**THE TASK**: Edit the listing from the line that contains "Click the Open file folder icon" through the line that contains "click(x=35, y=176)", replacing "curve calculator" with "graphing calculator" and keeping everything else the same. Give back only those lines.

**DATA SHOWN**:
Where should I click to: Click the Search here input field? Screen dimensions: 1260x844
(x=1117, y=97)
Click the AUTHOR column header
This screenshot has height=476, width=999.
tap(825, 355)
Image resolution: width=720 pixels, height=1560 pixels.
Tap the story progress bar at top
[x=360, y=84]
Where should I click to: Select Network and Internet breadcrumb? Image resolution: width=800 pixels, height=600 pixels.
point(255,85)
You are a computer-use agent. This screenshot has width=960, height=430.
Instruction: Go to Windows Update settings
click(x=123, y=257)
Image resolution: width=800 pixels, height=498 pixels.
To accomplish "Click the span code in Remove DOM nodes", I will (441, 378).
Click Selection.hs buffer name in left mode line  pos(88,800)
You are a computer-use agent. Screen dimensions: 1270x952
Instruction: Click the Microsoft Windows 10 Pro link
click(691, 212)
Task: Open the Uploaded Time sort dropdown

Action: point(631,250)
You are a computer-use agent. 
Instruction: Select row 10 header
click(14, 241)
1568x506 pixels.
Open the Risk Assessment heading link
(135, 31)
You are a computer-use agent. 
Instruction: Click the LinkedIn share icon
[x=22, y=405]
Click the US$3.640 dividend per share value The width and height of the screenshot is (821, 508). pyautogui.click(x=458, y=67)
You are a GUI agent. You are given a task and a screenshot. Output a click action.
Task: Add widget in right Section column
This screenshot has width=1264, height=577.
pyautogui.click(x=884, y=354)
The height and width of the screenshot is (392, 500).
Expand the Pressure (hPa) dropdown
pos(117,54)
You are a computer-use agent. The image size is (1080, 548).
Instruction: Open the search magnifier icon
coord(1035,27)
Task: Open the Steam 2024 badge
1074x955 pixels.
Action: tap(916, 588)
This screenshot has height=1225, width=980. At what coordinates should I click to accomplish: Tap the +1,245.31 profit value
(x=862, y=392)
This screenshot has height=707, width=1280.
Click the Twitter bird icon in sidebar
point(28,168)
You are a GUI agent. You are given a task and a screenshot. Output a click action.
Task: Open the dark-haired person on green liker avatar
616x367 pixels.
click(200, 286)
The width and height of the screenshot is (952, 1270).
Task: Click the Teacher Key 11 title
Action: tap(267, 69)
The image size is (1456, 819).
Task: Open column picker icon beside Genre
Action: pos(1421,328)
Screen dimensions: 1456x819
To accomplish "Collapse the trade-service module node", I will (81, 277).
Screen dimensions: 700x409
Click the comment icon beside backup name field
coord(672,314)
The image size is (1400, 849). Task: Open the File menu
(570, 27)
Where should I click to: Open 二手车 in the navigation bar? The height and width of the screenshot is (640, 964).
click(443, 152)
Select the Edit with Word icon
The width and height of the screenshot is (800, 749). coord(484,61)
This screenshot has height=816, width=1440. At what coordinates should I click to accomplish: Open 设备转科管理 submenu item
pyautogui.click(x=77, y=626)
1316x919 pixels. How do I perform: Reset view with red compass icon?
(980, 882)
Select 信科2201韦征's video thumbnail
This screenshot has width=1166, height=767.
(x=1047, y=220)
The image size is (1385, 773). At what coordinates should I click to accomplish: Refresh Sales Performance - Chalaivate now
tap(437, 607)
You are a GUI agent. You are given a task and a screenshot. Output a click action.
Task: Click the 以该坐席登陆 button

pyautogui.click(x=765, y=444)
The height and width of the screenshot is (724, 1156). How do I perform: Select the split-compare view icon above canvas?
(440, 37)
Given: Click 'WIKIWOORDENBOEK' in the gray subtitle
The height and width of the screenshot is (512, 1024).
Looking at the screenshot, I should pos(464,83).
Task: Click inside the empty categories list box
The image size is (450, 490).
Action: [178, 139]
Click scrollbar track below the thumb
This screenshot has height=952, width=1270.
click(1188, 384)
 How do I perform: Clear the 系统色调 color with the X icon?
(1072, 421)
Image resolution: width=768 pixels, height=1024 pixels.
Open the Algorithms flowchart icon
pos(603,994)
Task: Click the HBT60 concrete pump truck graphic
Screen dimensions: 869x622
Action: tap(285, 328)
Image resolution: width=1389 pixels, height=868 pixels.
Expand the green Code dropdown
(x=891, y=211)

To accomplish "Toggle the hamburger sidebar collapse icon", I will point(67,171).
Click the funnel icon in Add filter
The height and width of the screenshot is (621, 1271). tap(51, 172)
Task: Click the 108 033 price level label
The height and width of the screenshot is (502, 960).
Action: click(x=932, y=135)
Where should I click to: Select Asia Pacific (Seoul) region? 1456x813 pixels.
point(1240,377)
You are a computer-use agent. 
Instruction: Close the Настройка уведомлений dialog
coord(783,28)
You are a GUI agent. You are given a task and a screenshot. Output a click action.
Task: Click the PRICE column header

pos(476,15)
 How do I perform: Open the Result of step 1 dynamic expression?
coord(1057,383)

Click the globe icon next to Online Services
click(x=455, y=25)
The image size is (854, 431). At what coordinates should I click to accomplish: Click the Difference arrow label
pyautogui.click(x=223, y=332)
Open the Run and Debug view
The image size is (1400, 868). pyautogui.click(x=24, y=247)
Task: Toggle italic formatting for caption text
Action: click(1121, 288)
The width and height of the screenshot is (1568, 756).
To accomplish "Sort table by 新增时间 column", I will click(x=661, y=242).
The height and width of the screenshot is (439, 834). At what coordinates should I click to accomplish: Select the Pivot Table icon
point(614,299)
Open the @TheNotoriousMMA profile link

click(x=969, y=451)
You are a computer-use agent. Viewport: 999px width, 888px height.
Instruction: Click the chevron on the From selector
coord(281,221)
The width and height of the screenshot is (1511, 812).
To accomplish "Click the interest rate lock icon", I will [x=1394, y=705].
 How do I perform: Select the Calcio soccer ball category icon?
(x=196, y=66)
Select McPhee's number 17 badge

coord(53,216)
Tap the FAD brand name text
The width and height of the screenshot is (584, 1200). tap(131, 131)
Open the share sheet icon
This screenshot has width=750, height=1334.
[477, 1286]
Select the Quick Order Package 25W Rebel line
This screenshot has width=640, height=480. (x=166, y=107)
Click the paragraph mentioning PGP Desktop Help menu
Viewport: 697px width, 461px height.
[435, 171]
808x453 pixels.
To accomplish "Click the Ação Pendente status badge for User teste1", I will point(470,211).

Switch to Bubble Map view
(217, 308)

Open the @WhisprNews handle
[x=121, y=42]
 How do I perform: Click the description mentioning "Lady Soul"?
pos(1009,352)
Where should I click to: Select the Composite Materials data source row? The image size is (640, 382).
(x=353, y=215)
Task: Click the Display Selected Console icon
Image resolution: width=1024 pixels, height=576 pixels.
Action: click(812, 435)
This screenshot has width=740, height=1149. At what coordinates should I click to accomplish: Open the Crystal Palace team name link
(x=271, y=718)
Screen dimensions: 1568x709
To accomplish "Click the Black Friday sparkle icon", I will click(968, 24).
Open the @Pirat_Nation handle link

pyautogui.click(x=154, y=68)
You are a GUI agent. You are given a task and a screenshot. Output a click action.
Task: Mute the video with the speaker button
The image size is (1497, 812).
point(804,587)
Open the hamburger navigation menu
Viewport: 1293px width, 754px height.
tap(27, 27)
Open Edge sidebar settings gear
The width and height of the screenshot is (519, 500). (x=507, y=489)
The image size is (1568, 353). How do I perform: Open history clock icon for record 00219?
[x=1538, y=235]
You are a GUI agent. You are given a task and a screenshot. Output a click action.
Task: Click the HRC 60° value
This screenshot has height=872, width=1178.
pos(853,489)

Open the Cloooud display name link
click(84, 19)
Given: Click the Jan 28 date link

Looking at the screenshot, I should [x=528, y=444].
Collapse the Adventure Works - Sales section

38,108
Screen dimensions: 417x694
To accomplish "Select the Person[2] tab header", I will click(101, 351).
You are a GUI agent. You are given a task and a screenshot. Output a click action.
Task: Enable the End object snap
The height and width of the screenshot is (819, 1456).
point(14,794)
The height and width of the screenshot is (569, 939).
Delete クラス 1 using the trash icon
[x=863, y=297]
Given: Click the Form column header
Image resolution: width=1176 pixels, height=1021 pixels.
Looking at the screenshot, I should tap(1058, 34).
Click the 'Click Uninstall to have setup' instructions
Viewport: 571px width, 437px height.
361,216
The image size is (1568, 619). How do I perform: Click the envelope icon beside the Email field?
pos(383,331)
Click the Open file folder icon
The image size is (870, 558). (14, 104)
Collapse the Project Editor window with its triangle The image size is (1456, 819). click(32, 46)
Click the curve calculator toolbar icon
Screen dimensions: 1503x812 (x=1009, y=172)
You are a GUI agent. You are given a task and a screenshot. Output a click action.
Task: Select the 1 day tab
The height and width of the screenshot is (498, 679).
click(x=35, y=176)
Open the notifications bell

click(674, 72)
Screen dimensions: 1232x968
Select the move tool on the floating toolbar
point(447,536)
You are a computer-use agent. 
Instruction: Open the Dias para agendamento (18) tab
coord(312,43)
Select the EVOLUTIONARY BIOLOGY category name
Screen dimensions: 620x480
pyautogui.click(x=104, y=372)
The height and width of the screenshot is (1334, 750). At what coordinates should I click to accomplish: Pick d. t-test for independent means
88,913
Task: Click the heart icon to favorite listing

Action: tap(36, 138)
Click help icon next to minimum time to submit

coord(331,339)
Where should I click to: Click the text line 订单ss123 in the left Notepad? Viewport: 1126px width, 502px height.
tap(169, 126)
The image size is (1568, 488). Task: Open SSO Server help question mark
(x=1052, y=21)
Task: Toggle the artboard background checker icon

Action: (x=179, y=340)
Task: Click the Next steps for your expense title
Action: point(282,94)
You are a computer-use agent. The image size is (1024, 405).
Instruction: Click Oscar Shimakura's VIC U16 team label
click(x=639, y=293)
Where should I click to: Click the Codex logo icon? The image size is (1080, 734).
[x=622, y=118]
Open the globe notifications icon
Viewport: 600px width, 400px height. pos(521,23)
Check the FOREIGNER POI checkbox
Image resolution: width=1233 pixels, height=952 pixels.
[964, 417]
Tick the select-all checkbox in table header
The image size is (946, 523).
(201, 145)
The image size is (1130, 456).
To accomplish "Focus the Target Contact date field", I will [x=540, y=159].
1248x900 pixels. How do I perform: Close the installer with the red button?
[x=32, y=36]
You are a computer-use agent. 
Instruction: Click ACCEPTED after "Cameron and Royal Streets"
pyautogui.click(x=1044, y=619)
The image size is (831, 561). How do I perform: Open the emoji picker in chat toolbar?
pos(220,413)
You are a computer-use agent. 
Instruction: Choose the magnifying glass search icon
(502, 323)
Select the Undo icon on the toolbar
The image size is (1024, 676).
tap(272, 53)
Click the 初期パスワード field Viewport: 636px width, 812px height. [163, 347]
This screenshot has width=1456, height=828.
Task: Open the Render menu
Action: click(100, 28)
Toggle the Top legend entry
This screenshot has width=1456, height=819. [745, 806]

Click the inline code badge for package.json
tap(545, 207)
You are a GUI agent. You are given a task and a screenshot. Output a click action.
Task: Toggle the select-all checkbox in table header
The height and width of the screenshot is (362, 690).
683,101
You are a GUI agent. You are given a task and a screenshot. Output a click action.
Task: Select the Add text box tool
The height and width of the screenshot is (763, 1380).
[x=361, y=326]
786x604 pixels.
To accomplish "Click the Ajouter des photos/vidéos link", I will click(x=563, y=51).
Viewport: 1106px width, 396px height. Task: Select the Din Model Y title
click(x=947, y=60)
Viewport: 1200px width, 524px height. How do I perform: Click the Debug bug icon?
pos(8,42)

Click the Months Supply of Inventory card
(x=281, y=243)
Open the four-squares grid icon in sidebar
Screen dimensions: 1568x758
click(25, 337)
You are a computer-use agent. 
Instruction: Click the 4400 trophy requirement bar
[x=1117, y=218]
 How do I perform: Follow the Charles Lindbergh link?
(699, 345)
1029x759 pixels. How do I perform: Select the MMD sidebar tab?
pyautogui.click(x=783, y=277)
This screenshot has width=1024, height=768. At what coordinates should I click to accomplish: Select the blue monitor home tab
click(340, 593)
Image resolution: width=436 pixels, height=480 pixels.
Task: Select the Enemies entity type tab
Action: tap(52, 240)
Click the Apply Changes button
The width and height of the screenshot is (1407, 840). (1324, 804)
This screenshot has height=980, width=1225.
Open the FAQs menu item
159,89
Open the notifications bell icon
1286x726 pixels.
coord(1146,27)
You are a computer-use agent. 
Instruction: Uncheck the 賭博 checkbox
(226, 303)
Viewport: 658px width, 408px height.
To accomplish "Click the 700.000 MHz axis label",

**RIGHT ANSWER**:
Click the Open file folder icon
The image size is (870, 558). (14, 104)
Collapse the Project Editor window with its triangle The image size is (1456, 819). click(32, 46)
Click the graphing calculator toolbar icon
Screen dimensions: 1503x812 (x=1009, y=172)
You are a GUI agent. You are given a task and a screenshot. Output a click action.
Task: Select the 1 day tab
The height and width of the screenshot is (498, 679).
click(x=35, y=176)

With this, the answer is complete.